Academics and researchers raise concerns with FDA’s plan for ‘integrated reviews’
More than 50 academics and researchers from Harvard, Yale, Johns Hopkins and other universities around the world are calling on the FDA to not replace its original reviews of medical products with an “integrated review” because of the valuable information that would be lost.
The researchers claimed that such a shift would deprive them of information and data on the clinical studies and trials submitted to the FDA, information on the postmarketing requirements, and reviewer concerns with an application that might not be included in a summary document like the integrated review, among other important details.

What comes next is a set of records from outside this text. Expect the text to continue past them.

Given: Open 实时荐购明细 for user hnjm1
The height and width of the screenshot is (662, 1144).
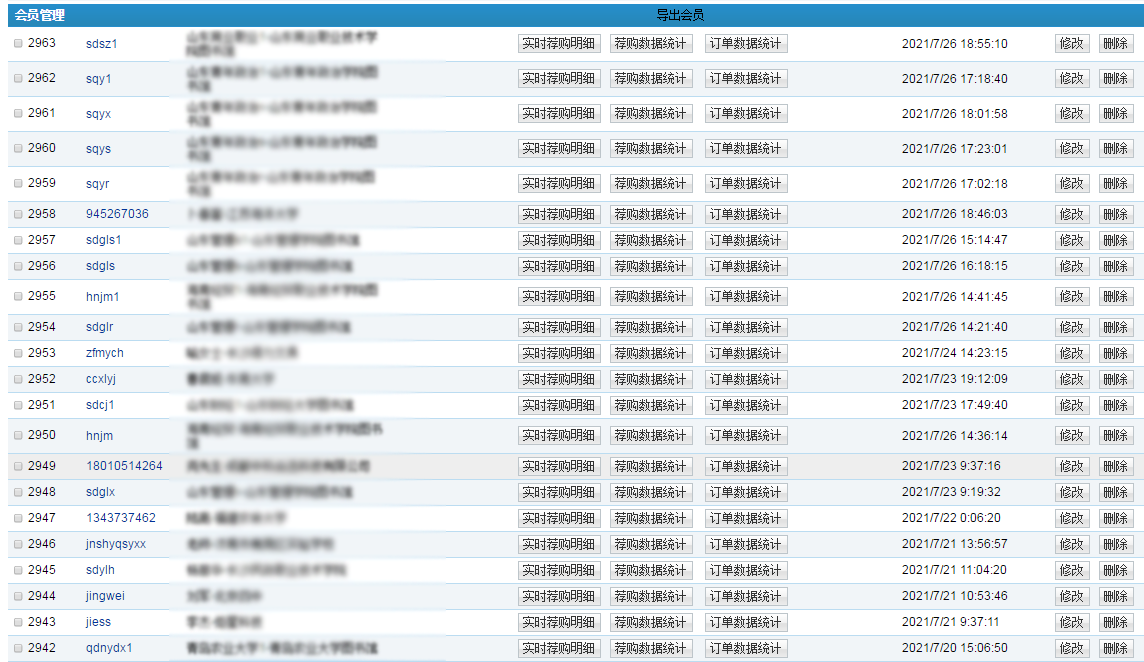Looking at the screenshot, I should (559, 297).
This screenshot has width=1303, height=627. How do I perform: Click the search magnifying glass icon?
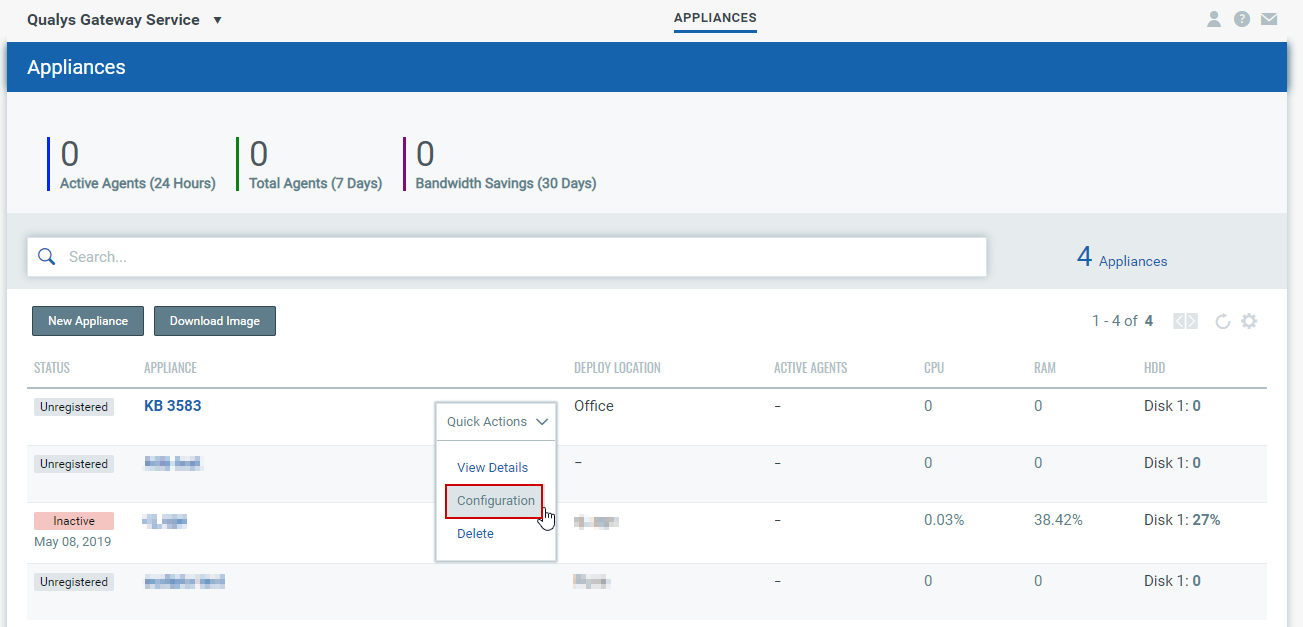[46, 256]
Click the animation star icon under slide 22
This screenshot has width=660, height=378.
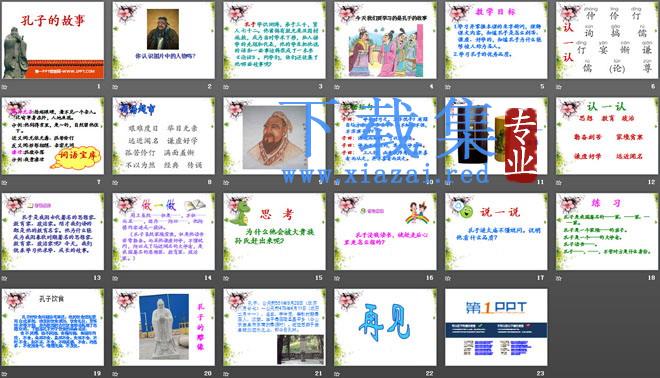(x=337, y=374)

“The FDA should not replace individual reviews with an integrated review. Rather, an additional document that summarizes the individual reviews can be published, as FDA has already been doing in publishing ‘Summary Review’ documents,” the researchers wrote.
Similarly, nonprofit Public Citizen said it “strongly objects” to the FDA’s proposal, which was first explained in a June Federal Register notice. “This ill-conceived proposal would, at the least, be a major step backwards in agency transparency with respect to the data that the agency relies on when approving new drugs or biologics and the agency’s assessment of these data,” Public Citizen said.
Health technology company Flatiron Health also noted that some of the sections in the original document appear to be missing in the new integrated summary. “We also note that the new document is considerably shorter than the original, which suggests that some potentially useful content may be lost in the new format. We urge FDA to ensure that highly valuable insight into reviewers’ thinking is retained in the new integrated review format. We are particularly interested in ensuring that any ‘consultative’ reviews from experts outside the core review team are included in the integrated summary review or otherwise accessible,” the company said.
Industry group BIO, however, said the new integrated template is an improvement over what the agency offers now, but also cautioned the FDA “to strictly limit deletions to the information repeated across review documents rather than information that FDA deems to not be important to external entities.”
BIO offered the example of the FDA recently trimming the content of publicly posted action packages, which led to the elimination of “a significant number” of meeting minutes. Industry group PhRMA also said it is important for the FDA to ensure that the combination of the integrated review document and its appendices “is no less comprehensive than the existing documentation that is posted on Drugs@FDA.”
BIO added: “These documents for non-milestone development phase meetings, midcycle communications, and late-cycle meetings are important for stakeholders’ understanding of the evolution of the FDA’s thinking during the development program and throughout the Agency’s review of an application. Likewise, administrative and correspondence documents should continue to be made available.”
On the topic of the FDA continuing to release sponsors’ clinical study reports (CSRs), which the agency is considering ending, the academics and researchers also disagreed with BIO on what to do.
The academics and researchers offered their support for the FDA to continue its efforts to release CSRs, even though only one has been released so far. But BIO and PhRMA said that the release of CSRs should not be pursued by the agency.
BIO also called on the FDA to work with the European Medicines Agency and Health Canada to better align its transparency efforts.